#### SUPPLIED INFORMATION ####

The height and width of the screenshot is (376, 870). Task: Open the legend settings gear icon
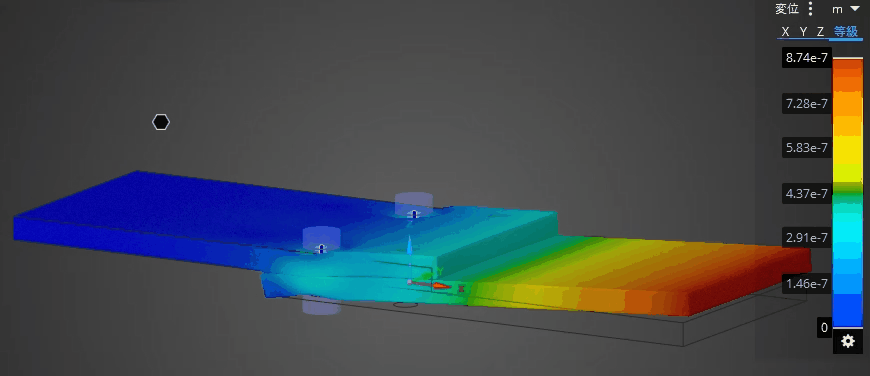848,341
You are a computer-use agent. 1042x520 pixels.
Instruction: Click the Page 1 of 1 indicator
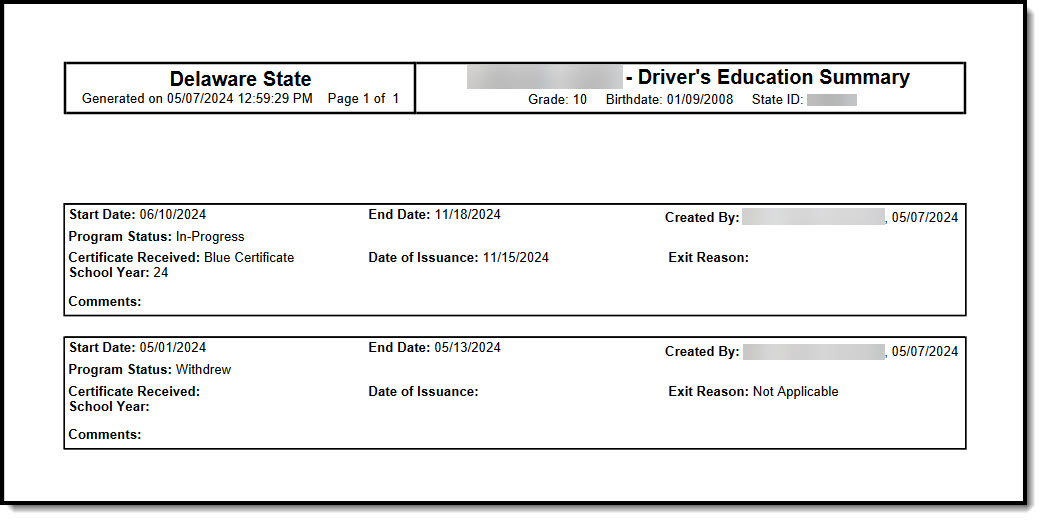click(364, 99)
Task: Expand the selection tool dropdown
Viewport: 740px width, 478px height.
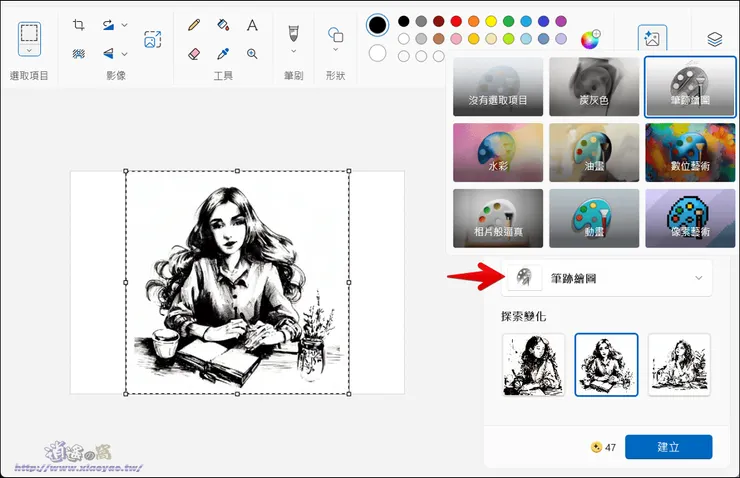Action: coord(29,50)
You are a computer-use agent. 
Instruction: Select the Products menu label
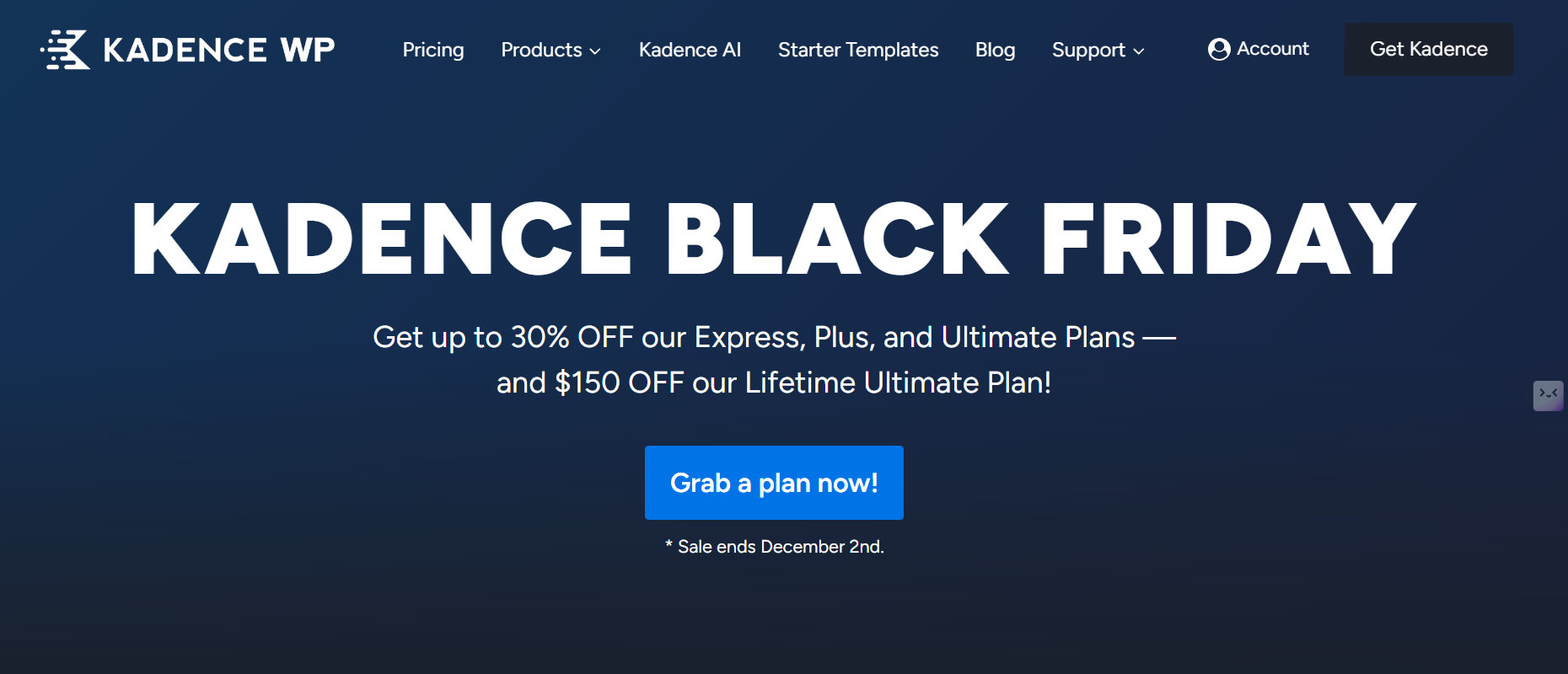point(541,50)
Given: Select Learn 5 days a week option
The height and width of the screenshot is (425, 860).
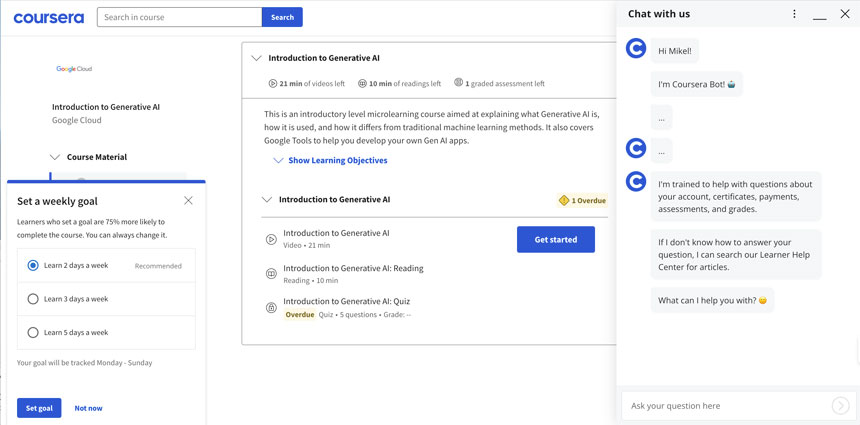Looking at the screenshot, I should 33,332.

####

PROBLEM DETAILS. Once the line containing "Instruction: Click the Page 1 of 1 indicator" is found in the records above, it and every line after it up to the last must be repeated exactly, without pictures.

SOLVED EXERCISE.
Instruction: Click the Page 1 of 1 indicator
click(364, 99)
Task: Expand the selection tool dropdown
Viewport: 740px width, 478px height.
Action: coord(29,50)
You are a computer-use agent. 
Instruction: Select the Products menu label
point(541,50)
Given: Select Learn 5 days a week option
The height and width of the screenshot is (425, 860).
Looking at the screenshot, I should 33,332.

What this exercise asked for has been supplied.